Goal :: Copy word for word the lines of the data below, from the line with "is (734, 1280)." up to and including the line with "will [423, 643].". Write only those lines.

Start of Data provided

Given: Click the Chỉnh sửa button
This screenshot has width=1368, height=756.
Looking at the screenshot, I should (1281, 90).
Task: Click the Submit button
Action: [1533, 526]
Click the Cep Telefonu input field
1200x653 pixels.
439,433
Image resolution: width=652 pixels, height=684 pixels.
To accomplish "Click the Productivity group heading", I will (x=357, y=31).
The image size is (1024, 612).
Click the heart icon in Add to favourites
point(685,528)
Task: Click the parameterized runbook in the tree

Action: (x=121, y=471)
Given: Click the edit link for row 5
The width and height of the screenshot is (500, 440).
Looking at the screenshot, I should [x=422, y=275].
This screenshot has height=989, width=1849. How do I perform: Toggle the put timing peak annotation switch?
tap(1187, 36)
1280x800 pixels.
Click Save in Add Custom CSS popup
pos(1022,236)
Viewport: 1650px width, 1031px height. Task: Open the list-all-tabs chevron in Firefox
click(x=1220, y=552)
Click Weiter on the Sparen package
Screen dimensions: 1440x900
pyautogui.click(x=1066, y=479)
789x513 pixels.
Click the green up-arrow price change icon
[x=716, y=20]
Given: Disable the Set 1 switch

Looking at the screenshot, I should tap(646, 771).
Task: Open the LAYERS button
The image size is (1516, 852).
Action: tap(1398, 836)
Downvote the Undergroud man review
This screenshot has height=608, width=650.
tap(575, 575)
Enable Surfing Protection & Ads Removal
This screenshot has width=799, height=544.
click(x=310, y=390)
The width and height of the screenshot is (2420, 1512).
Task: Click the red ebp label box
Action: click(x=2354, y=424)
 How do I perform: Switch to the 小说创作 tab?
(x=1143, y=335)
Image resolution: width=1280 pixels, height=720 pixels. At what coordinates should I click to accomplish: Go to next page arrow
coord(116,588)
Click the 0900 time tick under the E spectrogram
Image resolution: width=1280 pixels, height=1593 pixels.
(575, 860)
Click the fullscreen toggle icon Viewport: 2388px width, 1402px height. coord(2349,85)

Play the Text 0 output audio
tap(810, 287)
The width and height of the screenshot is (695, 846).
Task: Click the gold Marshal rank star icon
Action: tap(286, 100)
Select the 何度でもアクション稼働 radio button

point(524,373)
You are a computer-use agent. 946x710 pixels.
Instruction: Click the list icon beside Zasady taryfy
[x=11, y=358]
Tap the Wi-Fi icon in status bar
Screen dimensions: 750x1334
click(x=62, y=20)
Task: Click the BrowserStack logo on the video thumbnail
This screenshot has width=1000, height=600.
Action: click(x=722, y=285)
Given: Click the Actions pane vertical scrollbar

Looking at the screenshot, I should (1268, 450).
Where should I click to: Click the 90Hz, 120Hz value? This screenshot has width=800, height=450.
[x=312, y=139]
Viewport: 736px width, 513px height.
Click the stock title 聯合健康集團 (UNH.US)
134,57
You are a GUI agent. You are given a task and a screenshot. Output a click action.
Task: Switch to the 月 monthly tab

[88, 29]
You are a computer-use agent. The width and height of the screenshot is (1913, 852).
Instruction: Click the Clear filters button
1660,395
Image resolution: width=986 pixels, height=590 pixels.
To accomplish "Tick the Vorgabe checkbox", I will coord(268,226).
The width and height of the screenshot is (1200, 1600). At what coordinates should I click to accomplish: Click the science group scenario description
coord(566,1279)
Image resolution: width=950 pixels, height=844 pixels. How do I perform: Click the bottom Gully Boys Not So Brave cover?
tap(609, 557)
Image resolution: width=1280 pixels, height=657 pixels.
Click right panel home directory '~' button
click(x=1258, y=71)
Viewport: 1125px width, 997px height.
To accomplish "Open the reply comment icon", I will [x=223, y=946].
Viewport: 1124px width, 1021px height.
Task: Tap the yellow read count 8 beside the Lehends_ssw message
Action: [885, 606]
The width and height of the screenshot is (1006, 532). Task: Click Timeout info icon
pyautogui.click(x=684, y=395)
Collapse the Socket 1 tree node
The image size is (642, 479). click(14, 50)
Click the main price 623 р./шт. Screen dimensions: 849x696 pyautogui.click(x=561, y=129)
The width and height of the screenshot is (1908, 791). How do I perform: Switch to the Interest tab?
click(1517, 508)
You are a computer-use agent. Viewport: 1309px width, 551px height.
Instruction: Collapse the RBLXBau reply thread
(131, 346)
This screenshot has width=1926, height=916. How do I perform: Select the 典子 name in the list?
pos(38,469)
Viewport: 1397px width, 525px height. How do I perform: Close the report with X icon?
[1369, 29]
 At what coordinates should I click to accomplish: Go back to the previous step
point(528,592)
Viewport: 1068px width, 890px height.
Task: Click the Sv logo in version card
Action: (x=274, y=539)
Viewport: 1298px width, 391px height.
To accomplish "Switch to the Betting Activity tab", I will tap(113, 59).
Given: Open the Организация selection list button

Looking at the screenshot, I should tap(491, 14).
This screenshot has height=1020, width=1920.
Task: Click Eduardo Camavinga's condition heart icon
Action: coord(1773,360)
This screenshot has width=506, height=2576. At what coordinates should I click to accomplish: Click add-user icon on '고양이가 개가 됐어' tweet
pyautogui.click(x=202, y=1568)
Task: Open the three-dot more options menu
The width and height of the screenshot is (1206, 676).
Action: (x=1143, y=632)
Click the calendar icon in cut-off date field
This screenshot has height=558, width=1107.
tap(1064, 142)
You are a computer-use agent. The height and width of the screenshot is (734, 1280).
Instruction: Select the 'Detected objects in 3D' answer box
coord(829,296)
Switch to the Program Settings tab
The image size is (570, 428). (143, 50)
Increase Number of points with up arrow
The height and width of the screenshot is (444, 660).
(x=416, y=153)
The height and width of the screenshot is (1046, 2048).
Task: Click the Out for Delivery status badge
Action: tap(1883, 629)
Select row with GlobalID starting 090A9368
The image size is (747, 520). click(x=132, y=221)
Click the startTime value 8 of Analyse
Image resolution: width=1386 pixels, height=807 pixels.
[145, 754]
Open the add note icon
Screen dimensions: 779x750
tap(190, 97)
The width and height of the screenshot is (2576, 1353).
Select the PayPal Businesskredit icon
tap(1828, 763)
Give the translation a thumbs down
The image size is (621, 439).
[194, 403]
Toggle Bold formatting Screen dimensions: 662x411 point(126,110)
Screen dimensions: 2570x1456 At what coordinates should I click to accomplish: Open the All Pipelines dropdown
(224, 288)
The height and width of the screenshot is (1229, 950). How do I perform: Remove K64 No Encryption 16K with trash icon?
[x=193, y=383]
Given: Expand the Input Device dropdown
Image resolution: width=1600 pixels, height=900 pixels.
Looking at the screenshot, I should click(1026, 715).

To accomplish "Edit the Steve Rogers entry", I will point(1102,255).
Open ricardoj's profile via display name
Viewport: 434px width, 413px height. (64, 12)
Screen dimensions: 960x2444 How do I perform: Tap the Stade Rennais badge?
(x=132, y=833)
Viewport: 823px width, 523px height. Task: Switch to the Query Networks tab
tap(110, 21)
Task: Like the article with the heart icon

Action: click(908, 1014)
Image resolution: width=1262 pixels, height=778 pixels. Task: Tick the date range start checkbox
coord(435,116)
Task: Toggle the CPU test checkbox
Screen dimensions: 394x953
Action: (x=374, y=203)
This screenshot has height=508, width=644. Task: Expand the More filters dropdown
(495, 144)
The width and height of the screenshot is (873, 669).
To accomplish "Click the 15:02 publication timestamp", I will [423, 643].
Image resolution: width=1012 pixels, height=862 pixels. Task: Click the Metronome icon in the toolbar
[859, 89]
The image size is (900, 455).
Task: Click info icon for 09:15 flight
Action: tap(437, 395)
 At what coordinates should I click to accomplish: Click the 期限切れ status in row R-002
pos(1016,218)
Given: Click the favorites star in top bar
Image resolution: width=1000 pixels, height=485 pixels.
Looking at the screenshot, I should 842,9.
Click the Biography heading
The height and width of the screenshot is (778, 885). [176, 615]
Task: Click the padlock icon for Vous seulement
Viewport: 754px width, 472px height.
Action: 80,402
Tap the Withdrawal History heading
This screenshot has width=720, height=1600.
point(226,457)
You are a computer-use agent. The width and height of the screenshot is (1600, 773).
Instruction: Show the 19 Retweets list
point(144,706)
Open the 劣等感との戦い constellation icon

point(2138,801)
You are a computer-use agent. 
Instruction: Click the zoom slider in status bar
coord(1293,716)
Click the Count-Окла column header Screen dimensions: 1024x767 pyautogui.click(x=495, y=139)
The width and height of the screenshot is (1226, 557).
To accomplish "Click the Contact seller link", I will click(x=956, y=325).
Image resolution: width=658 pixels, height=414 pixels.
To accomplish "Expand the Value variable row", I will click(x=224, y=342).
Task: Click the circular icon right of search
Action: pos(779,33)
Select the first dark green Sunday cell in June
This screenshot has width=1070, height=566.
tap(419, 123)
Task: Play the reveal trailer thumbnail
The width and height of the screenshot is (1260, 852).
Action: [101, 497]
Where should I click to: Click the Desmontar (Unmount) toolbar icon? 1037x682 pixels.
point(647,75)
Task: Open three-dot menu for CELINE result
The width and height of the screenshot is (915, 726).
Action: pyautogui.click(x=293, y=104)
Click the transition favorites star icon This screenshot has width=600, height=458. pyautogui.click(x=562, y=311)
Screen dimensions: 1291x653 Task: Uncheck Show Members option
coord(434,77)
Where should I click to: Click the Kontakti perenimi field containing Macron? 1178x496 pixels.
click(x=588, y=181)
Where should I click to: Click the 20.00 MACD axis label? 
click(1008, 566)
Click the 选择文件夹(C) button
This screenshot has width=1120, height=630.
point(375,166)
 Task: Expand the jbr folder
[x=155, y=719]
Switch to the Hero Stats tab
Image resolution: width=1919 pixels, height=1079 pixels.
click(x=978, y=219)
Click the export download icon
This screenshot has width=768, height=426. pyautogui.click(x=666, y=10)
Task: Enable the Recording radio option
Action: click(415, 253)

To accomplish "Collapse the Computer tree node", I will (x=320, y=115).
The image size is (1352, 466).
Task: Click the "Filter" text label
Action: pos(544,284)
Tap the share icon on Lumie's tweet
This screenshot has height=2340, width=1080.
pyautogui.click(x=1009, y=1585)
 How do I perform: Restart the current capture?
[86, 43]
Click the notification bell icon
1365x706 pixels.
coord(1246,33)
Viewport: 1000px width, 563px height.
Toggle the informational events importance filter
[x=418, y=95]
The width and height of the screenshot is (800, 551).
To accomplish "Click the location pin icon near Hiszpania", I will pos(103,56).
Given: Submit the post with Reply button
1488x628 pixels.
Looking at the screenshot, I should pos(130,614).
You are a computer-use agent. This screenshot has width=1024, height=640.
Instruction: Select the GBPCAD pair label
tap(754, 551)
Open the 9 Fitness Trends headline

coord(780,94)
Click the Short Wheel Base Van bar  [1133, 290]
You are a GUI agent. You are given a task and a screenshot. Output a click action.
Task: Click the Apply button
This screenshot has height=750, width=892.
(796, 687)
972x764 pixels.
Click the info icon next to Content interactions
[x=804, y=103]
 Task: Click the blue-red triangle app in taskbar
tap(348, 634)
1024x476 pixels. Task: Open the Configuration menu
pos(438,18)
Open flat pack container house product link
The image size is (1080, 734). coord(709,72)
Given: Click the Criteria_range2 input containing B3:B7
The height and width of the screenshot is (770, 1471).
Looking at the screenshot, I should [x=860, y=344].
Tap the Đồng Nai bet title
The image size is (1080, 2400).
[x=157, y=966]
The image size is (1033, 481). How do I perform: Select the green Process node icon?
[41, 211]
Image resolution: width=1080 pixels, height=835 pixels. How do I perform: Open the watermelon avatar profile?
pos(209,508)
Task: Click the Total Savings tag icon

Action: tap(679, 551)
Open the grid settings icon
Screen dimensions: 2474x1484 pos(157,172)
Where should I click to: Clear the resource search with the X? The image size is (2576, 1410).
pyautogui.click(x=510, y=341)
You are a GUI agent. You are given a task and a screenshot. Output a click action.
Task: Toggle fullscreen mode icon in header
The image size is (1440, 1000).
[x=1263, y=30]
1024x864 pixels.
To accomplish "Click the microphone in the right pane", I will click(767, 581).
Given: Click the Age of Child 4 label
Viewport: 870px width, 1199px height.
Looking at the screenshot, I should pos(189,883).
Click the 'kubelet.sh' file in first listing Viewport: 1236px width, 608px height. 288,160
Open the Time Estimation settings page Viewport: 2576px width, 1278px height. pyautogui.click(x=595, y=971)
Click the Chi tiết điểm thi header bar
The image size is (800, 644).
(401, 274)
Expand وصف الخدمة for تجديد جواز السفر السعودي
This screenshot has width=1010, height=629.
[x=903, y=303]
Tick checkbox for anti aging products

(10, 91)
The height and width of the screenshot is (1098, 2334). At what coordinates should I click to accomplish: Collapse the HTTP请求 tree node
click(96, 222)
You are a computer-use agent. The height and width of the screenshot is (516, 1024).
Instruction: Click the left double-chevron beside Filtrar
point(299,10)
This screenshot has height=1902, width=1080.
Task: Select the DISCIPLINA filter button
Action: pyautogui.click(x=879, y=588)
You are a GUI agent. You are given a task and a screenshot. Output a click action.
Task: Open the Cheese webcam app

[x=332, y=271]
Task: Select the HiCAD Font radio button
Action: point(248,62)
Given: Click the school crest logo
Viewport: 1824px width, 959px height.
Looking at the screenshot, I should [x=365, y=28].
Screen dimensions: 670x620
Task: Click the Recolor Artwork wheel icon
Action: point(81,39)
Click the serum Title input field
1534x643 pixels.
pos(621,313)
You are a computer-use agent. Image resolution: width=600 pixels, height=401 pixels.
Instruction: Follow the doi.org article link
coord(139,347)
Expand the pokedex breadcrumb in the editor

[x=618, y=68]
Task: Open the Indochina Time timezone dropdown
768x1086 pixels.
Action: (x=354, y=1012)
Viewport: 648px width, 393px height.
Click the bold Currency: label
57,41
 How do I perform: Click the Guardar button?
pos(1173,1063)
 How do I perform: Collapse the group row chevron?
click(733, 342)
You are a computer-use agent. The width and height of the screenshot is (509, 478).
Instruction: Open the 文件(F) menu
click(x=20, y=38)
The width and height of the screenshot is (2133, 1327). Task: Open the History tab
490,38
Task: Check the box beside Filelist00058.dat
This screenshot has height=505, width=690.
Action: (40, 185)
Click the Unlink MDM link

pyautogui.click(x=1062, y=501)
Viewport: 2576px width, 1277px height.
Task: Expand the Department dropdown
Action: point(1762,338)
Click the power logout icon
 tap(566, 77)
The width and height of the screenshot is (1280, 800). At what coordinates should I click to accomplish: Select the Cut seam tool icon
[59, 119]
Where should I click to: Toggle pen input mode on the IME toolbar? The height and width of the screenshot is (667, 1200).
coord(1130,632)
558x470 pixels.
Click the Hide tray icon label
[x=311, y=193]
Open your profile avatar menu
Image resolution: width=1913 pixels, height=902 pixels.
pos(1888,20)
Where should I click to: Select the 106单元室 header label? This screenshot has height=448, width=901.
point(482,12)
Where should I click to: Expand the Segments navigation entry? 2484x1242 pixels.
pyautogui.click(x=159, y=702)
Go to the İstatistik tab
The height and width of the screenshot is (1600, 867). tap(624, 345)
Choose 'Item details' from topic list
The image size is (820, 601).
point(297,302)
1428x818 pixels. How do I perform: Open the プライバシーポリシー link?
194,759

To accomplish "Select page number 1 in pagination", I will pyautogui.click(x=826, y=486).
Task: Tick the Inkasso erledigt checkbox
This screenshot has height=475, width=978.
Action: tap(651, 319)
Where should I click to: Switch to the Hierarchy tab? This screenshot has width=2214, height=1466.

End of Data provided

Response ::
You are a computer-use agent. The height and width of the screenshot is (734, 1280).
Instruction: Select the 'Detected objects in 3D' answer box
coord(829,296)
Switch to the Program Settings tab
The image size is (570, 428). (143, 50)
Increase Number of points with up arrow
The height and width of the screenshot is (444, 660).
(x=416, y=153)
The height and width of the screenshot is (1046, 2048).
Task: Click the Out for Delivery status badge
Action: tap(1883, 629)
Select row with GlobalID starting 090A9368
The image size is (747, 520). click(x=132, y=221)
Click the startTime value 8 of Analyse
Image resolution: width=1386 pixels, height=807 pixels.
[145, 754]
Open the add note icon
Screen dimensions: 779x750
tap(190, 97)
The width and height of the screenshot is (2576, 1353).
Select the PayPal Businesskredit icon
tap(1828, 763)
Give the translation a thumbs down
The image size is (621, 439).
[194, 403]
Toggle Bold formatting Screen dimensions: 662x411 point(126,110)
Screen dimensions: 2570x1456 At what coordinates should I click to accomplish: Open the All Pipelines dropdown
(224, 288)
The height and width of the screenshot is (1229, 950). How do I perform: Remove K64 No Encryption 16K with trash icon?
[x=193, y=383]
Given: Expand the Input Device dropdown
Image resolution: width=1600 pixels, height=900 pixels.
Looking at the screenshot, I should click(1026, 715).

To accomplish "Edit the Steve Rogers entry", I will point(1102,255).
Open ricardoj's profile via display name
Viewport: 434px width, 413px height. (64, 12)
Screen dimensions: 960x2444 How do I perform: Tap the Stade Rennais badge?
(x=132, y=833)
Viewport: 823px width, 523px height. Task: Switch to the Query Networks tab
tap(110, 21)
Task: Like the article with the heart icon

Action: click(908, 1014)
Image resolution: width=1262 pixels, height=778 pixels. Task: Tick the date range start checkbox
coord(435,116)
Task: Toggle the CPU test checkbox
Screen dimensions: 394x953
Action: (x=374, y=203)
This screenshot has height=508, width=644. Task: Expand the More filters dropdown
(495, 144)
The width and height of the screenshot is (873, 669).
To accomplish "Click the 15:02 publication timestamp", I will [423, 643].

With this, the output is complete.